* [EXERCISE AIM]
Repeat each entry. Keep every line exactly as it is.
-------- EXERCISE MATERIAL
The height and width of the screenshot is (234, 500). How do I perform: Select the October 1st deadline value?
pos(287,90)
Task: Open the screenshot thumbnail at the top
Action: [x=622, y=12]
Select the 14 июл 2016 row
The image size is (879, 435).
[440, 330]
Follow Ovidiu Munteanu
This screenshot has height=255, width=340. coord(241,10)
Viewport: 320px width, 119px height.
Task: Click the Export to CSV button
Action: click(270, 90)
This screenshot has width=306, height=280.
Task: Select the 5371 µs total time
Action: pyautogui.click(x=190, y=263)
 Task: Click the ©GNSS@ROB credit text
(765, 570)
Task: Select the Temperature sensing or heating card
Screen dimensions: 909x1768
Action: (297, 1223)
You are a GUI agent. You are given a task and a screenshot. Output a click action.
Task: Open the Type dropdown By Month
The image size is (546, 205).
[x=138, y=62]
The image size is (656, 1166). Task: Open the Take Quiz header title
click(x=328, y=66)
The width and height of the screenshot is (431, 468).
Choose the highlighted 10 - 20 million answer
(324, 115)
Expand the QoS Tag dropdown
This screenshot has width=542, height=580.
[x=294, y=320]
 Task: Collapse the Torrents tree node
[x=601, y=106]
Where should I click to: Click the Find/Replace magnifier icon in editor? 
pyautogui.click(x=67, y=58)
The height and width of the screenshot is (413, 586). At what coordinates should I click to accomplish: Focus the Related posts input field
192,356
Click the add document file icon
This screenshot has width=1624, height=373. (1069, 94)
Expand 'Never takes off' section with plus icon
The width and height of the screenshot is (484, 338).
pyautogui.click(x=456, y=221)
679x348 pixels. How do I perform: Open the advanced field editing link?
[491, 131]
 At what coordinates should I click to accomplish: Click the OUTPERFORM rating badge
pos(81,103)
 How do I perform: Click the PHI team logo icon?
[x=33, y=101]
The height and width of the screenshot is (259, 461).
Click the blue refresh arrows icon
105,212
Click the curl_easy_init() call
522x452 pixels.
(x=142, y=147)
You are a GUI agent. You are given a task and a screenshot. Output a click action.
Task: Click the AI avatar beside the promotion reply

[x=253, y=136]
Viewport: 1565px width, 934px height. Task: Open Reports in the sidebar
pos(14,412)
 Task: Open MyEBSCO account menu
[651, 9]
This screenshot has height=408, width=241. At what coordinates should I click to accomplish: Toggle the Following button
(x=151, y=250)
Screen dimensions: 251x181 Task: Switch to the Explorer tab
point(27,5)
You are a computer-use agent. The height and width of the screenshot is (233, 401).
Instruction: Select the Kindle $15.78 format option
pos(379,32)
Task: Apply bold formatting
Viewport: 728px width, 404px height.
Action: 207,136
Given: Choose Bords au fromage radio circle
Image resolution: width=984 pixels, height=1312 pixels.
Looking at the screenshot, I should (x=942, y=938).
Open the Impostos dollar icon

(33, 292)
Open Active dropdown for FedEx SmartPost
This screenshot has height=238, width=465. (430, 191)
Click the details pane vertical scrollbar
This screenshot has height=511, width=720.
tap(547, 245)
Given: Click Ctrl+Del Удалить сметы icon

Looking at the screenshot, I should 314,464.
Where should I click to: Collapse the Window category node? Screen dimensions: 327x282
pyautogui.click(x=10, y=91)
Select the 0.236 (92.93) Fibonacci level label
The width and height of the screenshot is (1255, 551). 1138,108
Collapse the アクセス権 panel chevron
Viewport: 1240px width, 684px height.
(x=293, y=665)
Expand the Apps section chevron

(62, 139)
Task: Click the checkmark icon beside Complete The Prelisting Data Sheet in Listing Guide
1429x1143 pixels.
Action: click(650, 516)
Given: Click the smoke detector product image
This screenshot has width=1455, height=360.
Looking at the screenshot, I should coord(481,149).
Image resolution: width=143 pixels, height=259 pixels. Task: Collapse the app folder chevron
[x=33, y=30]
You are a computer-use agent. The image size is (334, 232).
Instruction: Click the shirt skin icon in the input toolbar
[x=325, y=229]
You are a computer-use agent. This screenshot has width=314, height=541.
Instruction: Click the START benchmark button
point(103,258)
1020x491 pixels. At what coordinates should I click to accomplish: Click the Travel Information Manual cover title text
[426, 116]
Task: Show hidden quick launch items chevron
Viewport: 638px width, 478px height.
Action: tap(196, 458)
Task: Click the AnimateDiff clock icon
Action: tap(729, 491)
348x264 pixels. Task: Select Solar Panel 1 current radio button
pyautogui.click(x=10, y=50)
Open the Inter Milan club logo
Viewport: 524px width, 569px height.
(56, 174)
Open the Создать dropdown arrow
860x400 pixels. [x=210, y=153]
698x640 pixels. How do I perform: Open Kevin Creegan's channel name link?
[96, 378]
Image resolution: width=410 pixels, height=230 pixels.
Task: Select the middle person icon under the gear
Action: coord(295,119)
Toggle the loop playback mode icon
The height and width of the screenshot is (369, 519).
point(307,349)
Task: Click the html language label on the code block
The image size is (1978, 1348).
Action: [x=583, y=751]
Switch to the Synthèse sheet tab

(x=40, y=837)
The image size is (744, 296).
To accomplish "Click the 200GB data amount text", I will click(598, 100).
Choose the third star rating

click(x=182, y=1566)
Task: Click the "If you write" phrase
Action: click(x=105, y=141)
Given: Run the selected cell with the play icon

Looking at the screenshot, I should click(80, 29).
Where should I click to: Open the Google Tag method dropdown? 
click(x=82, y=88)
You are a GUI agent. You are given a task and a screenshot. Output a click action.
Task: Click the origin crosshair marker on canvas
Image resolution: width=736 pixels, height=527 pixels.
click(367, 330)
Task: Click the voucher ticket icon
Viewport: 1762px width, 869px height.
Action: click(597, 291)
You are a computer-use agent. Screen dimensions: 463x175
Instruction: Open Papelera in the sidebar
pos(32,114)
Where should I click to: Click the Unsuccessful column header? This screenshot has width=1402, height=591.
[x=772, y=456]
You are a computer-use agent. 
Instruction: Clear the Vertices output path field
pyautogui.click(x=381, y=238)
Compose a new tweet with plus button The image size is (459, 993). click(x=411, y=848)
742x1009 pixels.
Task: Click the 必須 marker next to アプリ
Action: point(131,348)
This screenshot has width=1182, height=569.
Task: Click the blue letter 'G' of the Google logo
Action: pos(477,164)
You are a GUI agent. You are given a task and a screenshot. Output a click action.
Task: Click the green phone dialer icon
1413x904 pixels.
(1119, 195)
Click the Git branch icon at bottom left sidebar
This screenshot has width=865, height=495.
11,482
----------------
* [FINISHED EXERCISE]
The height and width of the screenshot is (234, 500). How do I perform: Select the October 1st deadline value?
pos(287,90)
Task: Open the screenshot thumbnail at the top
Action: [x=622, y=12]
Select the 14 июл 2016 row
The image size is (879, 435).
[440, 330]
Follow Ovidiu Munteanu
This screenshot has height=255, width=340. coord(241,10)
Viewport: 320px width, 119px height.
Task: Click the Export to CSV button
Action: click(270, 90)
This screenshot has width=306, height=280.
Task: Select the 5371 µs total time
Action: pyautogui.click(x=190, y=263)
 Task: Click the ©GNSS@ROB credit text
(765, 570)
Task: Select the Temperature sensing or heating card
Screen dimensions: 909x1768
Action: (297, 1223)
You are a GUI agent. You are given a task and a screenshot. Output a click action.
Task: Open the Type dropdown By Month
The image size is (546, 205).
[x=138, y=62]
The image size is (656, 1166). Task: Open the Take Quiz header title
click(x=328, y=66)
The width and height of the screenshot is (431, 468).
Choose the highlighted 10 - 20 million answer
(324, 115)
Expand the QoS Tag dropdown
This screenshot has width=542, height=580.
[x=294, y=320]
 Task: Collapse the Torrents tree node
[x=601, y=106]
Where should I click to: Click the Find/Replace magnifier icon in editor? 
pyautogui.click(x=67, y=58)
The height and width of the screenshot is (413, 586). At what coordinates should I click to accomplish: Focus the Related posts input field
192,356
Click the add document file icon
This screenshot has width=1624, height=373. (1069, 94)
Expand 'Never takes off' section with plus icon
The width and height of the screenshot is (484, 338).
pyautogui.click(x=456, y=221)
679x348 pixels. How do I perform: Open the advanced field editing link?
[491, 131]
 At what coordinates should I click to accomplish: Click the OUTPERFORM rating badge
pos(81,103)
 How do I perform: Click the PHI team logo icon?
[x=33, y=101]
The height and width of the screenshot is (259, 461).
Click the blue refresh arrows icon
105,212
Click the curl_easy_init() call
522x452 pixels.
(x=142, y=147)
You are a GUI agent. You are given a task and a screenshot. Output a click action.
Task: Click the AI avatar beside the promotion reply

[x=253, y=136]
Viewport: 1565px width, 934px height. Task: Open Reports in the sidebar
pos(14,412)
 Task: Open MyEBSCO account menu
[651, 9]
This screenshot has height=408, width=241. At what coordinates should I click to accomplish: Toggle the Following button
(x=151, y=250)
Screen dimensions: 251x181 Task: Switch to the Explorer tab
point(27,5)
You are a computer-use agent. The height and width of the screenshot is (233, 401).
Instruction: Select the Kindle $15.78 format option
pos(379,32)
Task: Apply bold formatting
Viewport: 728px width, 404px height.
Action: 207,136
Given: Choose Bords au fromage radio circle
Image resolution: width=984 pixels, height=1312 pixels.
Looking at the screenshot, I should (x=942, y=938).
Open the Impostos dollar icon

(33, 292)
Open Active dropdown for FedEx SmartPost
This screenshot has height=238, width=465. (430, 191)
Click the details pane vertical scrollbar
This screenshot has height=511, width=720.
tap(547, 245)
Given: Click Ctrl+Del Удалить сметы icon

Looking at the screenshot, I should 314,464.
Where should I click to: Collapse the Window category node? Screen dimensions: 327x282
pyautogui.click(x=10, y=91)
Select the 0.236 (92.93) Fibonacci level label
The width and height of the screenshot is (1255, 551). 1138,108
Collapse the アクセス権 panel chevron
Viewport: 1240px width, 684px height.
(x=293, y=665)
Expand the Apps section chevron

(62, 139)
Task: Click the checkmark icon beside Complete The Prelisting Data Sheet in Listing Guide
1429x1143 pixels.
Action: click(650, 516)
Given: Click the smoke detector product image
This screenshot has width=1455, height=360.
Looking at the screenshot, I should coord(481,149).
Image resolution: width=143 pixels, height=259 pixels. Task: Collapse the app folder chevron
[x=33, y=30]
You are a computer-use agent. The image size is (334, 232).
Instruction: Click the shirt skin icon in the input toolbar
[x=325, y=229]
You are a computer-use agent. This screenshot has width=314, height=541.
Instruction: Click the START benchmark button
point(103,258)
1020x491 pixels. At what coordinates should I click to accomplish: Click the Travel Information Manual cover title text
[426, 116]
Task: Show hidden quick launch items chevron
Viewport: 638px width, 478px height.
Action: tap(196, 458)
Task: Click the AnimateDiff clock icon
Action: tap(729, 491)
348x264 pixels. Task: Select Solar Panel 1 current radio button
pyautogui.click(x=10, y=50)
Open the Inter Milan club logo
Viewport: 524px width, 569px height.
(56, 174)
Open the Создать dropdown arrow
860x400 pixels. [x=210, y=153]
698x640 pixels. How do I perform: Open Kevin Creegan's channel name link?
[96, 378]
Image resolution: width=410 pixels, height=230 pixels.
Task: Select the middle person icon under the gear
Action: coord(295,119)
Toggle the loop playback mode icon
The height and width of the screenshot is (369, 519).
point(307,349)
Task: Click the html language label on the code block
The image size is (1978, 1348).
Action: [x=583, y=751]
Switch to the Synthèse sheet tab

(x=40, y=837)
The image size is (744, 296).
To accomplish "Click the 200GB data amount text", I will click(598, 100).
Choose the third star rating

click(x=182, y=1566)
Task: Click the "If you write" phrase
Action: click(x=105, y=141)
Given: Run the selected cell with the play icon

Looking at the screenshot, I should click(80, 29).
Where should I click to: Open the Google Tag method dropdown? 
click(x=82, y=88)
You are a GUI agent. You are given a task and a screenshot. Output a click action.
Task: Click the origin crosshair marker on canvas
Image resolution: width=736 pixels, height=527 pixels.
click(367, 330)
Task: Click the voucher ticket icon
Viewport: 1762px width, 869px height.
Action: click(597, 291)
You are a computer-use agent. Screen dimensions: 463x175
Instruction: Open Papelera in the sidebar
pos(32,114)
Where should I click to: Click the Unsuccessful column header? This screenshot has width=1402, height=591.
[x=772, y=456]
You are a computer-use agent. 
Instruction: Clear the Vertices output path field
pyautogui.click(x=381, y=238)
Compose a new tweet with plus button The image size is (459, 993). click(x=411, y=848)
742x1009 pixels.
Task: Click the 必須 marker next to アプリ
Action: point(131,348)
This screenshot has width=1182, height=569.
Task: Click the blue letter 'G' of the Google logo
Action: pos(477,164)
You are a GUI agent. You are given a task and a screenshot. Output a click action.
Task: Click the green phone dialer icon
1413x904 pixels.
(1119, 195)
Click the Git branch icon at bottom left sidebar
This screenshot has width=865, height=495.
11,482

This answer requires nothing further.